• _What you are asked to do_
Please render everything from the line containing "is (1170, 1222)." down to the line containing "author-emojis: 🕊️👸 is" as a numbered list, skipping blank lines and leaving out the pictures.

• _Data supplied_

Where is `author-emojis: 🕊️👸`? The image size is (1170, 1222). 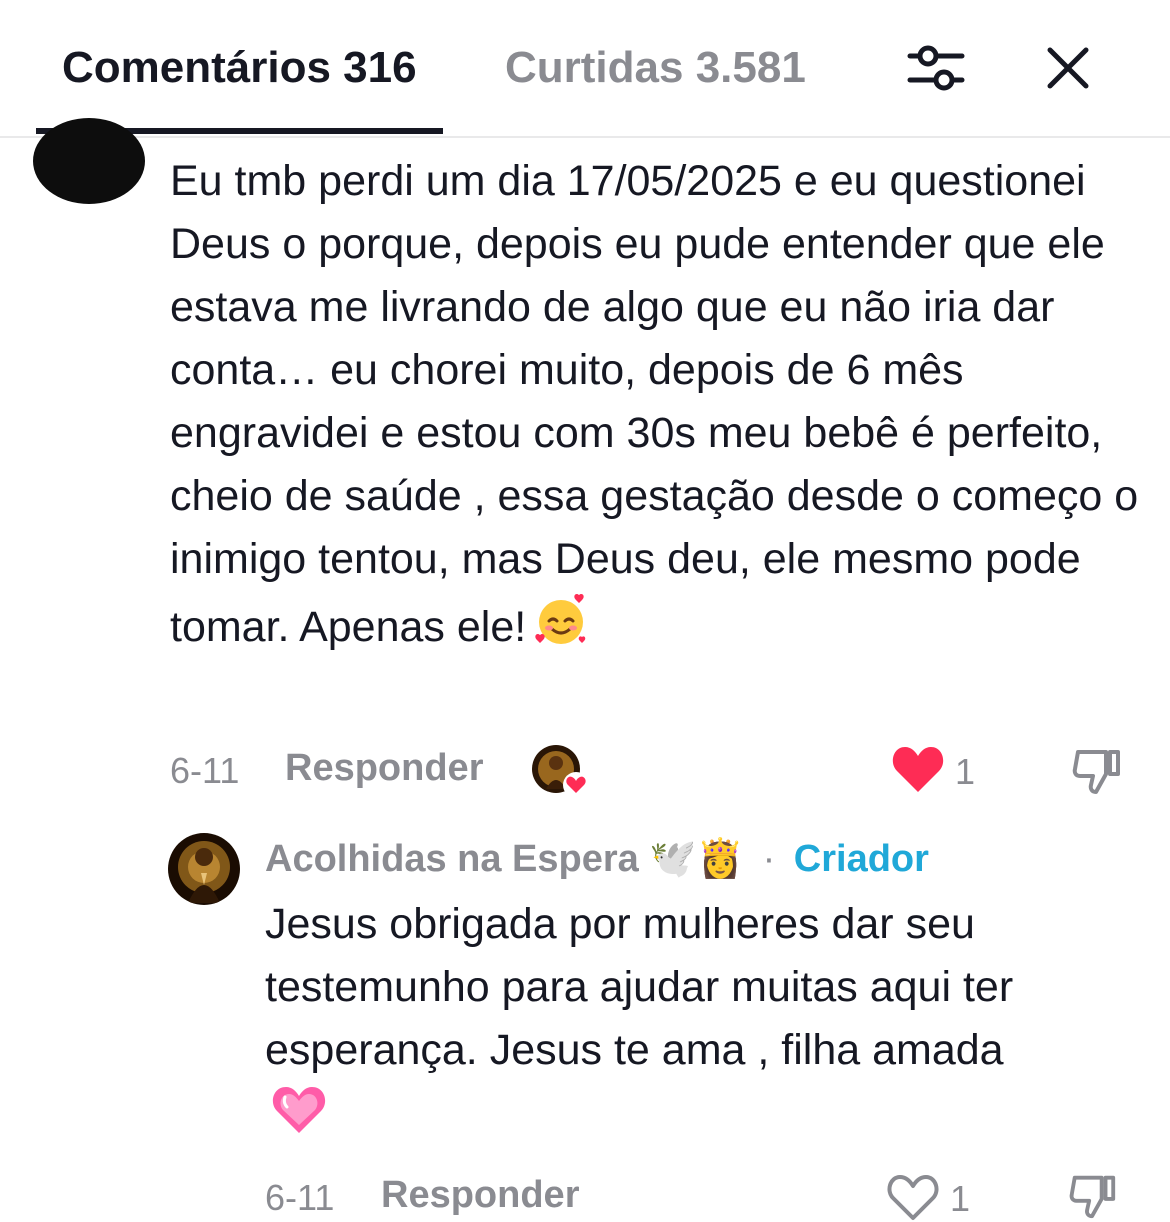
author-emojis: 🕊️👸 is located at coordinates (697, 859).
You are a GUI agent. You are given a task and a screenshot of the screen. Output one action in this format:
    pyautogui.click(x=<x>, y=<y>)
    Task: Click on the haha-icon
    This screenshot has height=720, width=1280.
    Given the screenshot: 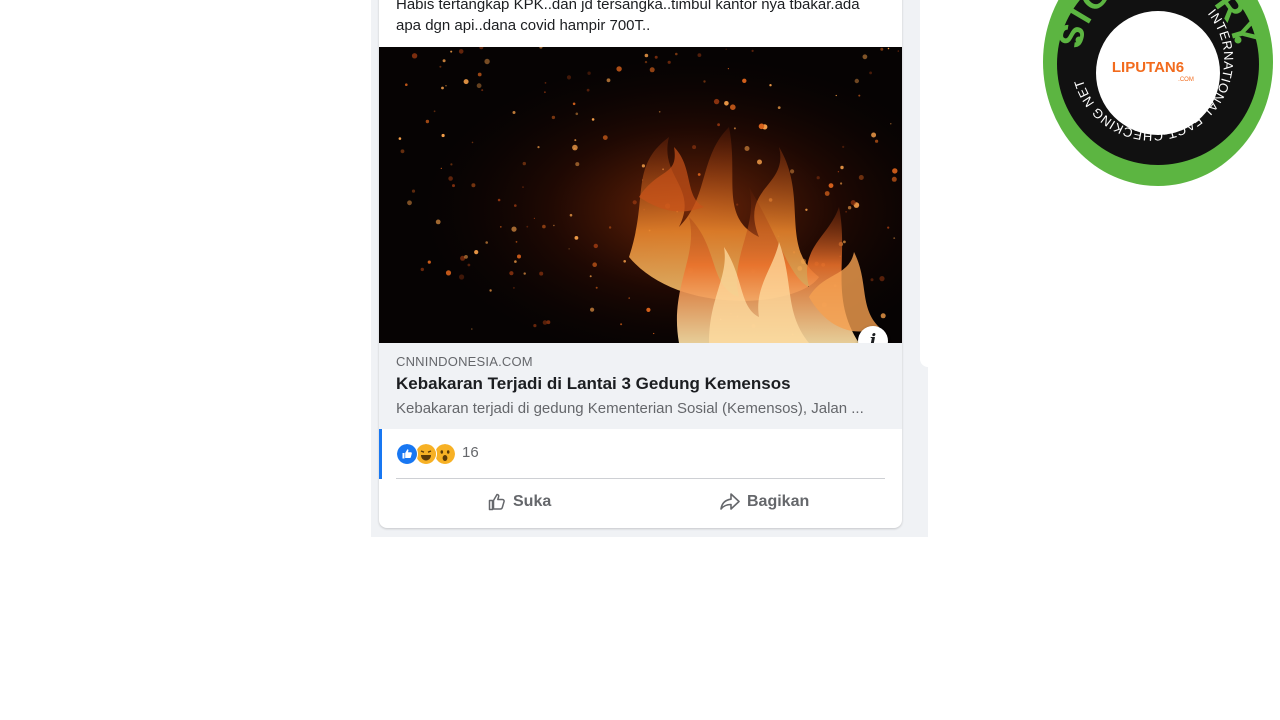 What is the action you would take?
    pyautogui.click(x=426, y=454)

* * *

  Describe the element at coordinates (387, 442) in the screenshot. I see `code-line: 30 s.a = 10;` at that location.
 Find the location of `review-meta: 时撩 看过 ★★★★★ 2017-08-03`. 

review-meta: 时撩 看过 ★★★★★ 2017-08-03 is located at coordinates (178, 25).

• _Reply_
1. Where is `author-emojis: 🕊️👸`? The image size is (1170, 1222). 
2. author-emojis: 🕊️👸 is located at coordinates (697, 859).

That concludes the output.